##### Data to use #####

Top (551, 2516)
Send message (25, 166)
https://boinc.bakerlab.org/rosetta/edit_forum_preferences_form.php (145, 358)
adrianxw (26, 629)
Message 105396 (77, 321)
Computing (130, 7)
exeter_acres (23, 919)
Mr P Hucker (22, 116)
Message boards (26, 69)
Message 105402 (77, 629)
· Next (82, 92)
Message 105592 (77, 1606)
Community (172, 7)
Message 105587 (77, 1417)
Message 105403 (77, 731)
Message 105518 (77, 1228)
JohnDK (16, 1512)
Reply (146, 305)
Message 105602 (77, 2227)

#####

■ **Task prompt**: Only the lines from the one containing "Mr P Hucker (22, 116)" through the end of the entries above belong in the answer; repeat them exactly.

■ **Response to the exercise**:
Mr P Hucker (22, 116)
Message boards (26, 69)
Message 105402 (77, 629)
· Next (82, 92)
Message 105592 (77, 1606)
Community (172, 7)
Message 105587 (77, 1417)
Message 105403 (77, 731)
Message 105518 (77, 1228)
JohnDK (16, 1512)
Reply (146, 305)
Message 105602 (77, 2227)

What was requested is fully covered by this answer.